::: Data for analysis

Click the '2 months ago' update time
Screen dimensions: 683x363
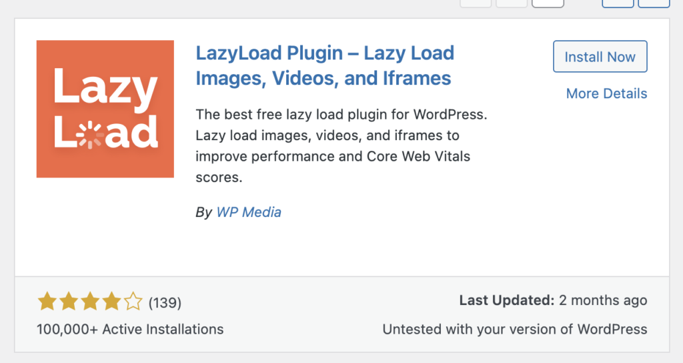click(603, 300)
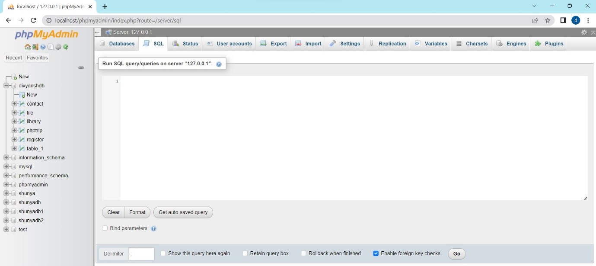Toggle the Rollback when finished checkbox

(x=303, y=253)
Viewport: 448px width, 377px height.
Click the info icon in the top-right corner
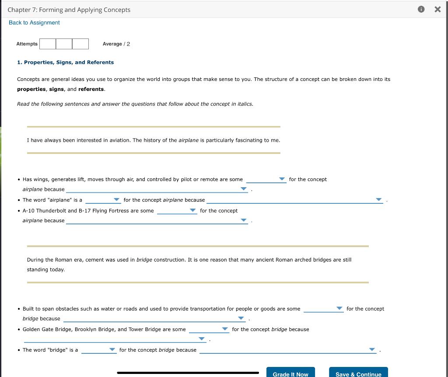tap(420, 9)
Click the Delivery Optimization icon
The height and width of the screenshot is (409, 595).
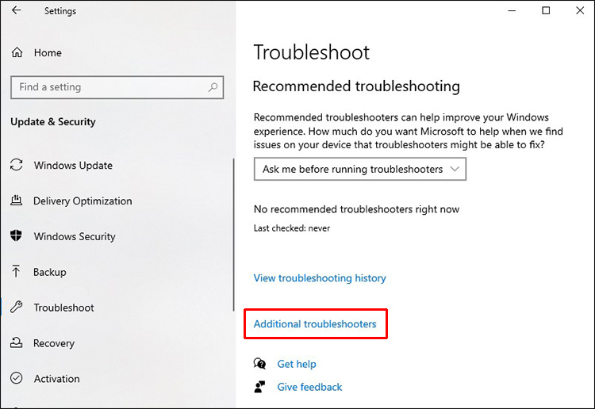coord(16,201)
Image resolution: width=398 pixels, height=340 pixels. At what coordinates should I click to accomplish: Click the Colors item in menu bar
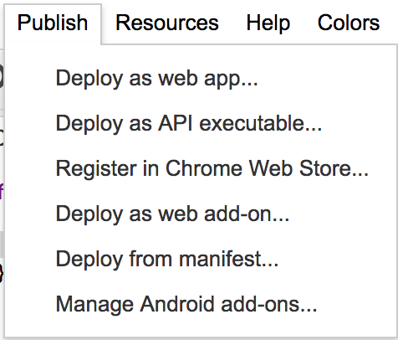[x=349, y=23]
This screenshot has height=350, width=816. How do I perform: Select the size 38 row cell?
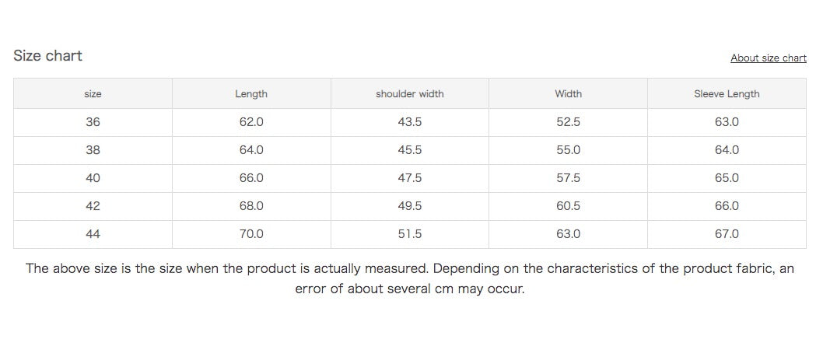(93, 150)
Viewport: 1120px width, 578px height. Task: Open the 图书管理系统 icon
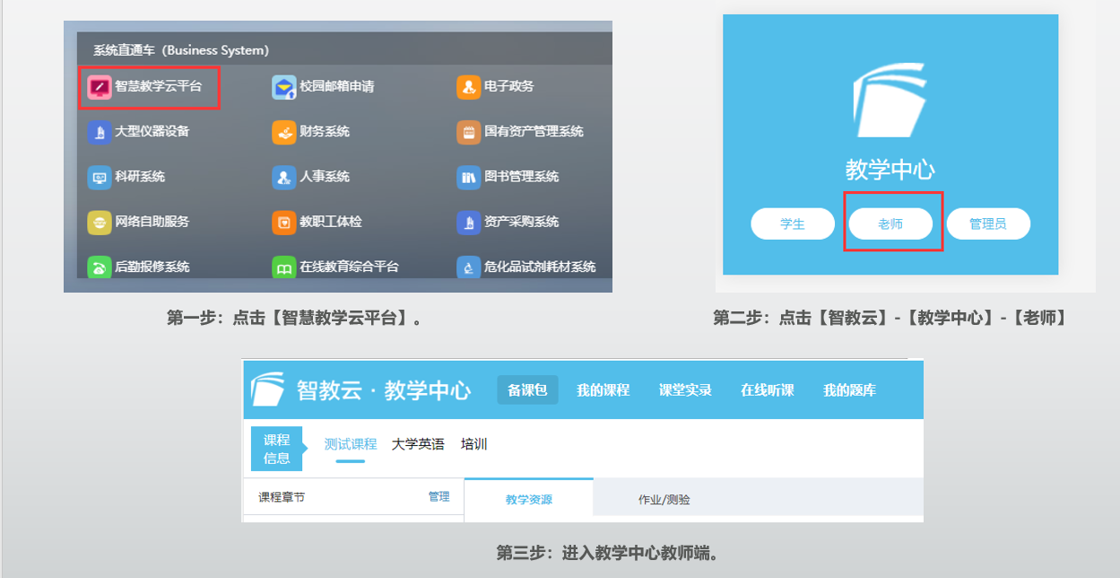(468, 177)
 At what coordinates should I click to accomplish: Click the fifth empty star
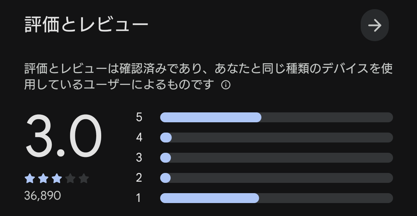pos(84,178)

::::::

| Exercise |
When you copy the listing above, reproduce every line exactly and skip the images.

| Solved problem |
Click the '2 months ago' update time
Screen dimensions: 683x363
click(603, 300)
Toggle the Rollback when finished checkbox

(x=303, y=253)
Viewport: 448px width, 377px height.
Click the info icon in the top-right corner
tap(420, 9)
Click the Delivery Optimization icon
The height and width of the screenshot is (409, 595).
coord(16,201)
Image resolution: width=398 pixels, height=340 pixels. At what coordinates should I click to accomplish: Click the Colors item in menu bar
[x=349, y=23]
This screenshot has height=350, width=816. How do I perform: Select the size 38 row cell?
(93, 150)
Viewport: 1120px width, 578px height. Task: Open the 图书管理系统 icon
(468, 177)
 At what coordinates should I click to accomplish: Click the fifth empty star
pos(84,178)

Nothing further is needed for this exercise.